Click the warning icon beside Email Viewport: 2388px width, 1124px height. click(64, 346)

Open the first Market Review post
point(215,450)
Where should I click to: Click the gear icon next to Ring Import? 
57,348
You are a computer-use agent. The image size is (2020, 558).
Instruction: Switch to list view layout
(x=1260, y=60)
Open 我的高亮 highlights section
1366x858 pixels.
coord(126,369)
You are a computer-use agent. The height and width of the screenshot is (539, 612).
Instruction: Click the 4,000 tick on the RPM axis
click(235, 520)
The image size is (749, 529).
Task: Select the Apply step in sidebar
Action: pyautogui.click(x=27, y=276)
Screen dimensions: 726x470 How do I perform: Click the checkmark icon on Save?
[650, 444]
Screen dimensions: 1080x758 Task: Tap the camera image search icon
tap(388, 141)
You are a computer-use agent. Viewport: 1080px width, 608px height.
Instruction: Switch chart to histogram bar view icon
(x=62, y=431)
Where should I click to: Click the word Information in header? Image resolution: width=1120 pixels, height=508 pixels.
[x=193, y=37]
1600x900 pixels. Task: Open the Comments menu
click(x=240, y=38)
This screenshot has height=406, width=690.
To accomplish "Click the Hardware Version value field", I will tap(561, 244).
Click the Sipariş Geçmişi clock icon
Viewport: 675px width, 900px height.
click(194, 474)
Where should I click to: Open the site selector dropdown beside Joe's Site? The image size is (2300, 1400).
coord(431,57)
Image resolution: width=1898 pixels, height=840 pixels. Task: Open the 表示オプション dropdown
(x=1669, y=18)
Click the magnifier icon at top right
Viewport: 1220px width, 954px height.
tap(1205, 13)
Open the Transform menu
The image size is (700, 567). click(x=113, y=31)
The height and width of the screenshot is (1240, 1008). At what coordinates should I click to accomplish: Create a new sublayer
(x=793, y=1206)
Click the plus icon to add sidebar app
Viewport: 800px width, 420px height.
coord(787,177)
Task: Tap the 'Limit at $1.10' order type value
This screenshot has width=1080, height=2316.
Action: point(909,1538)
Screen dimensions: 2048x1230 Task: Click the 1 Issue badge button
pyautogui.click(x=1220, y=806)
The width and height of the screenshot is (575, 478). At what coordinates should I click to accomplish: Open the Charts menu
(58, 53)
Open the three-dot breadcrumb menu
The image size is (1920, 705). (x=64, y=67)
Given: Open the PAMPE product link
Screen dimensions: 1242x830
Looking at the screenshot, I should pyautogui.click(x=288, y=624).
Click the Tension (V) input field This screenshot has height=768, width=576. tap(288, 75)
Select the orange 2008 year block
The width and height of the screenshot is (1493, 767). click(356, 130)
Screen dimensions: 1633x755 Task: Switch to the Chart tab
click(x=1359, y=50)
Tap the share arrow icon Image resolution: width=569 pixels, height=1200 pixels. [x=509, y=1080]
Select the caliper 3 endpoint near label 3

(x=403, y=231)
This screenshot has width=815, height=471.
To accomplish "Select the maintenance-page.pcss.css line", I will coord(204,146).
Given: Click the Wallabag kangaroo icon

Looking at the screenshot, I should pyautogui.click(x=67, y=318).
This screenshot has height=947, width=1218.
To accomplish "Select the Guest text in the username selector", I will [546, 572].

· · · · ·

**Work to be completed**
Retype the whole listing above exactly.

**Response to this task**
Click the warning icon beside Email Viewport: 2388px width, 1124px height. click(64, 346)

Open the first Market Review post
point(215,450)
Where should I click to: Click the gear icon next to Ring Import? 
57,348
You are a computer-use agent. The image size is (2020, 558).
Instruction: Switch to list view layout
(x=1260, y=60)
Open 我的高亮 highlights section
1366x858 pixels.
coord(126,369)
You are a computer-use agent. The height and width of the screenshot is (539, 612).
Instruction: Click the 4,000 tick on the RPM axis
click(235, 520)
The image size is (749, 529).
Task: Select the Apply step in sidebar
Action: pyautogui.click(x=27, y=276)
Screen dimensions: 726x470 How do I perform: Click the checkmark icon on Save?
[650, 444]
Screen dimensions: 1080x758 Task: Tap the camera image search icon
tap(388, 141)
You are a computer-use agent. Viewport: 1080px width, 608px height.
Instruction: Switch chart to histogram bar view icon
(x=62, y=431)
Where should I click to: Click the word Information in header? Image resolution: width=1120 pixels, height=508 pixels.
[x=193, y=37]
1600x900 pixels. Task: Open the Comments menu
click(x=240, y=38)
This screenshot has height=406, width=690.
To accomplish "Click the Hardware Version value field", I will tap(561, 244).
Click the Sipariş Geçmişi clock icon
Viewport: 675px width, 900px height.
click(194, 474)
Where should I click to: Open the site selector dropdown beside Joe's Site? The image size is (2300, 1400).
coord(431,57)
Image resolution: width=1898 pixels, height=840 pixels. Task: Open the 表示オプション dropdown
(x=1669, y=18)
Click the magnifier icon at top right
Viewport: 1220px width, 954px height.
tap(1205, 13)
Open the Transform menu
The image size is (700, 567). click(x=113, y=31)
The height and width of the screenshot is (1240, 1008). At what coordinates should I click to accomplish: Create a new sublayer
(x=793, y=1206)
Click the plus icon to add sidebar app
Viewport: 800px width, 420px height.
coord(787,177)
Task: Tap the 'Limit at $1.10' order type value
This screenshot has width=1080, height=2316.
Action: point(909,1538)
Screen dimensions: 2048x1230 Task: Click the 1 Issue badge button
pyautogui.click(x=1220, y=806)
The width and height of the screenshot is (575, 478). At what coordinates should I click to accomplish: Open the Charts menu
(58, 53)
Open the three-dot breadcrumb menu
The image size is (1920, 705). (x=64, y=67)
Given: Open the PAMPE product link
Screen dimensions: 1242x830
Looking at the screenshot, I should pyautogui.click(x=288, y=624).
Click the Tension (V) input field This screenshot has height=768, width=576. tap(288, 75)
Select the orange 2008 year block
The width and height of the screenshot is (1493, 767). click(356, 130)
Screen dimensions: 1633x755 Task: Switch to the Chart tab
click(x=1359, y=50)
Tap the share arrow icon Image resolution: width=569 pixels, height=1200 pixels. [x=509, y=1080]
Select the caliper 3 endpoint near label 3

(x=403, y=231)
This screenshot has width=815, height=471.
To accomplish "Select the maintenance-page.pcss.css line", I will coord(204,146).
Given: Click the Wallabag kangaroo icon

Looking at the screenshot, I should pyautogui.click(x=67, y=318).
This screenshot has height=947, width=1218.
To accomplish "Select the Guest text in the username selector", I will [546, 572].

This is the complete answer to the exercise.